### What needs to be done
Write out exactly the lines of the entries below, from the first through the line containing "This screenshot has width=452, height=216.", and nothing beyond them.
☆ ☆ ☆ ☆ ☆
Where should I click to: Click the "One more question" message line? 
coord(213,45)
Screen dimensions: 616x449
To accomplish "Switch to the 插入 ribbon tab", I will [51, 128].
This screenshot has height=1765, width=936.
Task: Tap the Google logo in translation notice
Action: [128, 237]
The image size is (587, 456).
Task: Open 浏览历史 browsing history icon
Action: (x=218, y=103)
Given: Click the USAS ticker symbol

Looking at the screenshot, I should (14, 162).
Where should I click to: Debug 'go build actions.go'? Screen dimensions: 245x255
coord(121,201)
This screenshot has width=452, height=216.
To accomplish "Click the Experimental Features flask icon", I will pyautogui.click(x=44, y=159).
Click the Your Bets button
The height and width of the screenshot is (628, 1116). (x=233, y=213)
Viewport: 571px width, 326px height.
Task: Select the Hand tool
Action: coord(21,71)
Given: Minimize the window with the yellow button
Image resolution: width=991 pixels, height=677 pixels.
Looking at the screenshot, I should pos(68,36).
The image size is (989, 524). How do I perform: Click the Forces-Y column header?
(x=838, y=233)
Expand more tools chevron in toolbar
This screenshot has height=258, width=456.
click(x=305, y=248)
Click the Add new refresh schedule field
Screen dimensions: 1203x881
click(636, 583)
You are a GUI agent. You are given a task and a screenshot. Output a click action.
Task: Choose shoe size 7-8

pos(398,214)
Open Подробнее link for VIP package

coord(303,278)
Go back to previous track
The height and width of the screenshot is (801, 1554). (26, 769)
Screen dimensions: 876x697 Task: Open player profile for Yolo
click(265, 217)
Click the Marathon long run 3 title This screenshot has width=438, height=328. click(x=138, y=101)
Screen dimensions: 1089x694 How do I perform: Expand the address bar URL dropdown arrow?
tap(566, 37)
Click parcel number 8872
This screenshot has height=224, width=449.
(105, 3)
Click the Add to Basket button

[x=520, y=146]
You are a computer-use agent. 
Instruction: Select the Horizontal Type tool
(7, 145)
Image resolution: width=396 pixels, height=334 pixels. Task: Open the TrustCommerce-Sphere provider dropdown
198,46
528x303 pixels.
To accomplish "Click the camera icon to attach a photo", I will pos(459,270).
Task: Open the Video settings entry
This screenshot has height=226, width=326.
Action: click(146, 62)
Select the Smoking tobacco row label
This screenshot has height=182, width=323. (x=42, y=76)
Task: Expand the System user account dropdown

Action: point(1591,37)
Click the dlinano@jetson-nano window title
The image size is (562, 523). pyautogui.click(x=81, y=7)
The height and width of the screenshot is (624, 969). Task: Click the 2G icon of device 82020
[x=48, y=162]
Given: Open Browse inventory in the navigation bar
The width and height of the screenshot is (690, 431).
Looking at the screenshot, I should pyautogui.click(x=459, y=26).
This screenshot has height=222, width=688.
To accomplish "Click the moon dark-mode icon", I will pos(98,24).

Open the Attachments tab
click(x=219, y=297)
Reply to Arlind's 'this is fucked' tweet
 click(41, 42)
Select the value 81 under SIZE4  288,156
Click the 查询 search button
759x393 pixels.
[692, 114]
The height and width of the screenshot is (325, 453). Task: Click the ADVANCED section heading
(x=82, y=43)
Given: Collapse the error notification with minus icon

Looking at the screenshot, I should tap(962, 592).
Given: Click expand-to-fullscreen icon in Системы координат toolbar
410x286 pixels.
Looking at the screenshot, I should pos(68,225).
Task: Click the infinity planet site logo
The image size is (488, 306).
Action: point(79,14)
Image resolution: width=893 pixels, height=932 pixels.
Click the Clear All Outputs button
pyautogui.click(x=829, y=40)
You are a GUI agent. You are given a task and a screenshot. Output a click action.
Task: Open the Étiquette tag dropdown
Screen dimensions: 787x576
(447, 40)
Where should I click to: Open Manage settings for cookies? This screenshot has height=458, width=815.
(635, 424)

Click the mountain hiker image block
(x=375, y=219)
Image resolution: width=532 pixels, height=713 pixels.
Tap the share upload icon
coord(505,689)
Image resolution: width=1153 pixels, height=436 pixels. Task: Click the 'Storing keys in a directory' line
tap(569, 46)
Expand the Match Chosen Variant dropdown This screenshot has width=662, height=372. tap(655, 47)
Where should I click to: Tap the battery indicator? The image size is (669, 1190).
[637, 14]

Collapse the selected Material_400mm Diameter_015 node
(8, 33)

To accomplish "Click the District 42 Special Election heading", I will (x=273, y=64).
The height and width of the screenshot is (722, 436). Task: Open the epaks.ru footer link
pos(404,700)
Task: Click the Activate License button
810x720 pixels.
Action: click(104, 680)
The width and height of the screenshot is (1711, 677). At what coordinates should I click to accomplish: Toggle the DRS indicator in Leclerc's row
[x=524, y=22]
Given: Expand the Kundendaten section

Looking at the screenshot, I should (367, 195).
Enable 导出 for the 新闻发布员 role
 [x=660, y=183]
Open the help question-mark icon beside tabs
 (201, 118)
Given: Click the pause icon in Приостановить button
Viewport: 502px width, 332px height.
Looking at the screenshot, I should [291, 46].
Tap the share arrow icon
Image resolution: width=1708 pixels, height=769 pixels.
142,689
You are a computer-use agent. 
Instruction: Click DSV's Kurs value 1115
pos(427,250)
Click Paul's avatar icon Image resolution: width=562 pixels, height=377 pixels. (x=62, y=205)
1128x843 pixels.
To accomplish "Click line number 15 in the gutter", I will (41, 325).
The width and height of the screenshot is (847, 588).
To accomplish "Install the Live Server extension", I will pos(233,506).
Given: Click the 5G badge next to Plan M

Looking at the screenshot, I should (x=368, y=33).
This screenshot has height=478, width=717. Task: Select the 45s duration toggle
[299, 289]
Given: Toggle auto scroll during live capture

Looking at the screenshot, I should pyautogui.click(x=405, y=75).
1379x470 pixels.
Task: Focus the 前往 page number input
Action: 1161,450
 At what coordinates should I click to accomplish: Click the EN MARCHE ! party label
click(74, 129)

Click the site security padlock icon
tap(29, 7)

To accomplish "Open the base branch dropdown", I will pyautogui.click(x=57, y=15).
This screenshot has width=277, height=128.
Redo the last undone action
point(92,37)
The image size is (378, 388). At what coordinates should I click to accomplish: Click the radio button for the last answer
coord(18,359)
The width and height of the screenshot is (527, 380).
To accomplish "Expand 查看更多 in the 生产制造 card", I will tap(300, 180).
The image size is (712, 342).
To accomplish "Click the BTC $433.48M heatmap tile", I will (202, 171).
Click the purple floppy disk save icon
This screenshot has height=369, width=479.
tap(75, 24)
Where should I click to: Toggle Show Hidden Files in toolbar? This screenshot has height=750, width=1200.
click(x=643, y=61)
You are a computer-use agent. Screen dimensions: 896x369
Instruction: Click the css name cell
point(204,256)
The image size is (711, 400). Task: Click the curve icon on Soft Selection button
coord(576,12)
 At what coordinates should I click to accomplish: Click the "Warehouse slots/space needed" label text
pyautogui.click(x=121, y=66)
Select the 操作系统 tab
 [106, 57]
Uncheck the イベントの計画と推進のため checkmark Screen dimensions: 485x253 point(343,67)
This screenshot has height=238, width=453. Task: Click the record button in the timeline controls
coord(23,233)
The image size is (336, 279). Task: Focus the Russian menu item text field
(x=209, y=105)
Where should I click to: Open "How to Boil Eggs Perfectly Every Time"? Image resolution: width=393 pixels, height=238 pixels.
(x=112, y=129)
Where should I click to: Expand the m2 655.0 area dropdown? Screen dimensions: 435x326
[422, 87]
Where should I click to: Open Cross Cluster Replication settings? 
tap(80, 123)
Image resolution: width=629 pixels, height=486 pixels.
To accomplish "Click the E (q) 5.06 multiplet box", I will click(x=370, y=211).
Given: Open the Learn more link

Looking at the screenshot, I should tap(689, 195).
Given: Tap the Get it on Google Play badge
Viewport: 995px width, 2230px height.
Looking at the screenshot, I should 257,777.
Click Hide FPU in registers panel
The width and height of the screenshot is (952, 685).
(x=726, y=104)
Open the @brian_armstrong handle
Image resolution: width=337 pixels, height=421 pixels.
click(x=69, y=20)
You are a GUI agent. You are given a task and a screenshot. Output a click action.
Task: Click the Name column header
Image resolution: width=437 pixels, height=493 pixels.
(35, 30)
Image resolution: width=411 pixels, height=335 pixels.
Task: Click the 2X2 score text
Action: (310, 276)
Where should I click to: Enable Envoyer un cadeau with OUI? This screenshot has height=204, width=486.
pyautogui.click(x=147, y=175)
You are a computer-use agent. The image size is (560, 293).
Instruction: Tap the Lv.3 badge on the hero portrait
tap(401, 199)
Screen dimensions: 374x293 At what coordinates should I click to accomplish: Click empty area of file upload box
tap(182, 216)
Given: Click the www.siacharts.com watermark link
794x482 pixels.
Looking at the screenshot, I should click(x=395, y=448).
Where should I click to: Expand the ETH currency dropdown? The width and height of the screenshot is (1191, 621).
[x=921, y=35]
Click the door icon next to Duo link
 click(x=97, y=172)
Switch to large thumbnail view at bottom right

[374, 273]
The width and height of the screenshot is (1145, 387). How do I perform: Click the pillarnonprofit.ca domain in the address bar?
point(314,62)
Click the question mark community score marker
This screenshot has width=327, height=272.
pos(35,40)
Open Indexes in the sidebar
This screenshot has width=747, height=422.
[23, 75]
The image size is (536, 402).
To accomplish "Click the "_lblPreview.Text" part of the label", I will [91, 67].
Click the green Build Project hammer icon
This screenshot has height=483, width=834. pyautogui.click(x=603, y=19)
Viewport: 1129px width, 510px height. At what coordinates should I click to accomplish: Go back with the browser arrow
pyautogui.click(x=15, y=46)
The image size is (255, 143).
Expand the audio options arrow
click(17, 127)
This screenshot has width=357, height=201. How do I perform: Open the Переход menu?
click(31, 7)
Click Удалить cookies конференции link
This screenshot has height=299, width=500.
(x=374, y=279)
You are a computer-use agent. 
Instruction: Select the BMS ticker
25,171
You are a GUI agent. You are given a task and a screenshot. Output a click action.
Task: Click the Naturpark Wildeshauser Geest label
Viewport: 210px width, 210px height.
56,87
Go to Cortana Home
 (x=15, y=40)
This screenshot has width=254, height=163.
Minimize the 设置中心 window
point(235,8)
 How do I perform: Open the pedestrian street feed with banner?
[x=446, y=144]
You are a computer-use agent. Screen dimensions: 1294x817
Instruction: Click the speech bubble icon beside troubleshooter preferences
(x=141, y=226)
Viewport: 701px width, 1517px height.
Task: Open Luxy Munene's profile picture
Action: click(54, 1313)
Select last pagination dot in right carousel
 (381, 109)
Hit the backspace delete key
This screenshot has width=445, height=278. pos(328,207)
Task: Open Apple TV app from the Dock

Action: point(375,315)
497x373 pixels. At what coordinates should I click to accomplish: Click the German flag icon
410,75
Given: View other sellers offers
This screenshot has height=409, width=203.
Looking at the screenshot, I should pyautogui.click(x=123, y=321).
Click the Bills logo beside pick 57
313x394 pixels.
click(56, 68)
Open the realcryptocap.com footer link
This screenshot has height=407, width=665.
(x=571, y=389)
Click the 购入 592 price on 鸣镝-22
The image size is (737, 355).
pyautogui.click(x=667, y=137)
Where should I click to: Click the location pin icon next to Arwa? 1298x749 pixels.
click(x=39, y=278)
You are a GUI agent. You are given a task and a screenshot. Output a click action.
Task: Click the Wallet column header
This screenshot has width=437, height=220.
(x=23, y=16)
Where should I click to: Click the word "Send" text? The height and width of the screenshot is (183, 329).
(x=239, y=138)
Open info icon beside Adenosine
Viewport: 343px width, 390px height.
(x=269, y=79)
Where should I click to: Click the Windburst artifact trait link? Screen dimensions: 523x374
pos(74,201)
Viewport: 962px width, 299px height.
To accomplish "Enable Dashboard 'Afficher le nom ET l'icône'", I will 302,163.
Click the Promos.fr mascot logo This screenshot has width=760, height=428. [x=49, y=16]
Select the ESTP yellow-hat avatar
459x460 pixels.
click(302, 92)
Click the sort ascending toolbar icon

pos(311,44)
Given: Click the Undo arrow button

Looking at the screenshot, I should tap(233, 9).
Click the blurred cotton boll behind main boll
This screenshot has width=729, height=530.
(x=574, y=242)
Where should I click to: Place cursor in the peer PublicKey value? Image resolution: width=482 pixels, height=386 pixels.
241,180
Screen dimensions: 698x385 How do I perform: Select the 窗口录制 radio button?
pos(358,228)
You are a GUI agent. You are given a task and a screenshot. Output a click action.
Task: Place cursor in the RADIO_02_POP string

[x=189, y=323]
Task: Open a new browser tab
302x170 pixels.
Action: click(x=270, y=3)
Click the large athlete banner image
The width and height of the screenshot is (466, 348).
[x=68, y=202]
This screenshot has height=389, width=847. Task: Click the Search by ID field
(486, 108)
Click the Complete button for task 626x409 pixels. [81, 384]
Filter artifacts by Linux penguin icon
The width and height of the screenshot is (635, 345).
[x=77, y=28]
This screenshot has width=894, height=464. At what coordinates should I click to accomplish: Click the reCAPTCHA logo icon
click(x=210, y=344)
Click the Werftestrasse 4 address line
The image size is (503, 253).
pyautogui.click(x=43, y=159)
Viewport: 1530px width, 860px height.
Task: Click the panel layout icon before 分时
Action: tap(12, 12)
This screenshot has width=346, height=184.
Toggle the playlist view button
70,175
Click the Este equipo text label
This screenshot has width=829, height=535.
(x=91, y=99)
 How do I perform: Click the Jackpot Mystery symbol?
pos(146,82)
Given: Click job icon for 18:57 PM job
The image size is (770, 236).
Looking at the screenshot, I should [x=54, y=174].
☆ ☆ ☆ ☆ ☆
### The completed task
Where should I click to: Click the "One more question" message line? 
coord(213,45)
Screen dimensions: 616x449
To accomplish "Switch to the 插入 ribbon tab", I will [51, 128].
This screenshot has height=1765, width=936.
Task: Tap the Google logo in translation notice
Action: [128, 237]
The image size is (587, 456).
Task: Open 浏览历史 browsing history icon
Action: (x=218, y=103)
Given: Click the USAS ticker symbol

Looking at the screenshot, I should (14, 162).
Where should I click to: Debug 'go build actions.go'? Screen dimensions: 245x255
coord(121,201)
This screenshot has width=452, height=216.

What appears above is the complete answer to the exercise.